We have come to the end of week 6, what a feeling, hey?

STEP 1 – Write this down in your Prayer Journal, how does it make you feel knowing that you made it this far with this challenge?

Even though failure was your biggest fear, do you still feel the fear of failure will hold you back in future?

Before you start crafting your strategy for week 7, answer this first.

STEP 2 – If you have uncovered negative thought patterns in your life this week, can you pinpoint a specific event in your life that may have given the enemy ample opportunity to perpetuate (my new favourite word) them? Write this down in your Prayer Journal.

If you feel comfortable start sharing this with your team, or with someone you trust. You never know how your sharing will help someone else.

I have something personal to share today .I had a very hard time in high school, like for real. In 1991 when we moved from Mitchells Plain to Kuils River it was predominantly white. I was scared and didn’t know what to expect at my new school. I will never forget it. I walked across the big field and there was, everyone staring at me. Like I was from another planet, like they have never seen a black person with “kroes hare”. I was so anxious and scared. I sat alone for the first two weeks, I rarely wore my true feelings on my sleeve, (which made the struggle even worse). I was adamant “Ek gaan nie kombuis Afrikaans praat nie, I want to talk proper Afrikaans”. I started rounding my words, I can remember my late sister Leony asking, “nee jirre colla, wat gaan met jou aan, maak oop jou mond, ek verstaan niks wat jy se nie”.

Weeks later I was only accepted by two girls, called Adele and Marlene for whom I will always be grateful. 1 year passed, where I started forming connections through sports with other groups, but was not really accepted as one of them. That is when the feeling of rejection crept deeply into my soul.
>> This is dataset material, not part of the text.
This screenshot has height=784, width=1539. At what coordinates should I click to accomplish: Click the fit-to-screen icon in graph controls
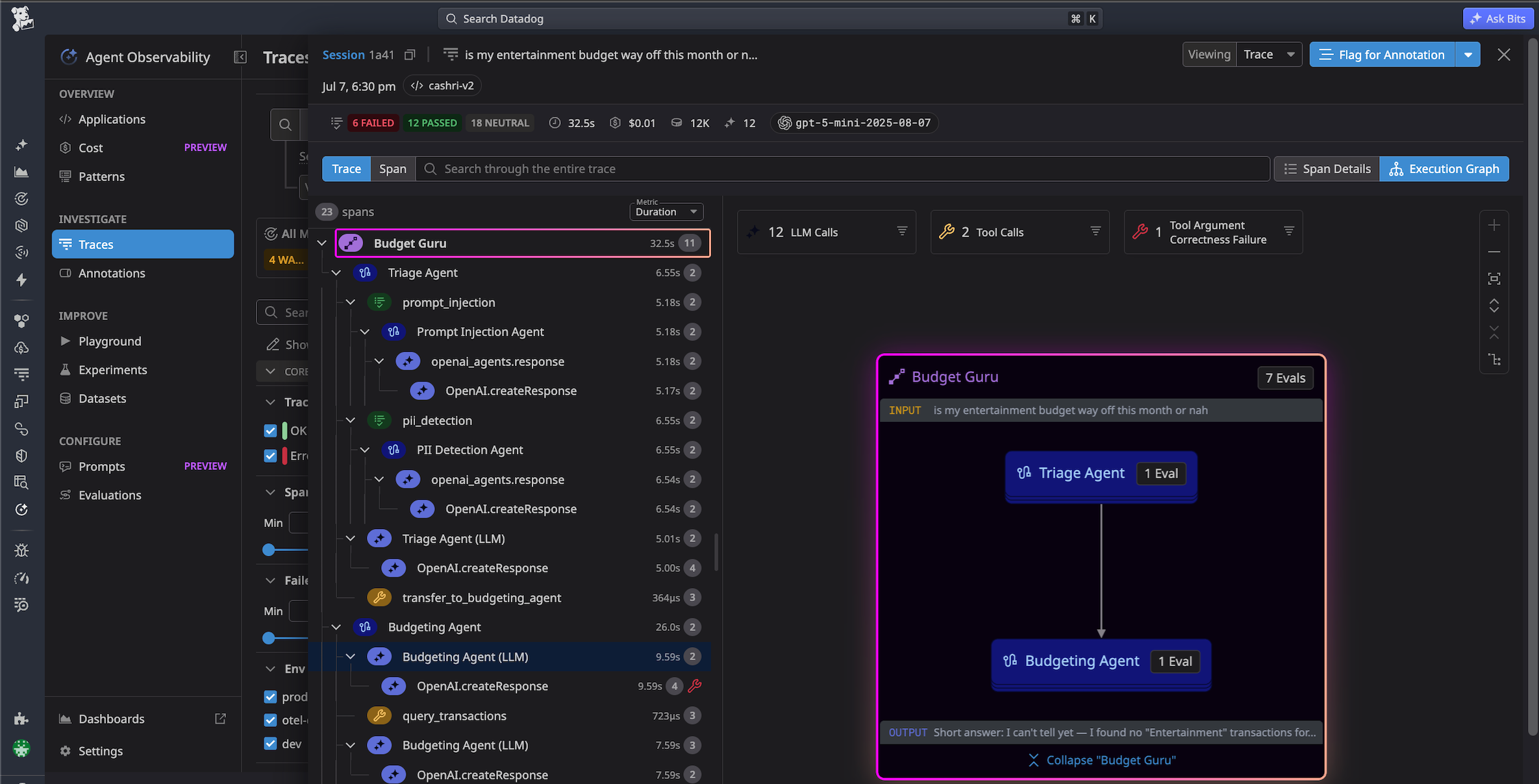point(1494,279)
STEP 3 – Write this down if it has happened to you – have you ever been:

  • Belittled by peers?
  • Ignored by parents?
  • Abused at the hand of someone you trusted?
  • Hurt by a man?
  • Crippled by grief or the loss of a love one?
  • Bullied when you were younger?
  • Betrayed by a friend?
  • Be disregarded at every angle?

I have realised the enemy will always COATTAILS my negative experiences and sends them right into the centre of my mind. In my case, for example, the enemy made me believe I was unacceptable by certain groups. Oh boy, he had a field day with that during my high school years, making me constantly feel the need to prove my value in the hope that everyone will accept me. It’s a really exhausting way to live, and it wasn’t until my early thirties that I could clearly see this pattern and could clearly see why I was behaving that way.

Since then, I have been determine daily to be vigilant and go to war for my mind. Now, I am aware of the triggers. I particularly challenge myself not to say or do anything that will originate from a place of insecurity. I train and discipline my mind not to seek validation from any person or group of people. I try to stay focused knowing that I own my inheritance from my heavenly father and that I am leading this challenge, from a position of value and my worth in Christ.

For the next seven days, let us try not to say or do anything in response to feelings of insecurity, fear, or really anything that is out of alignment with your TRUE IDENTITY in Christ. You might be surprised at how quiet you become.

#strategicprayers #herewego

Day 42 Mental Health Tip

Your mind activates the triggers for your brain to choose your path.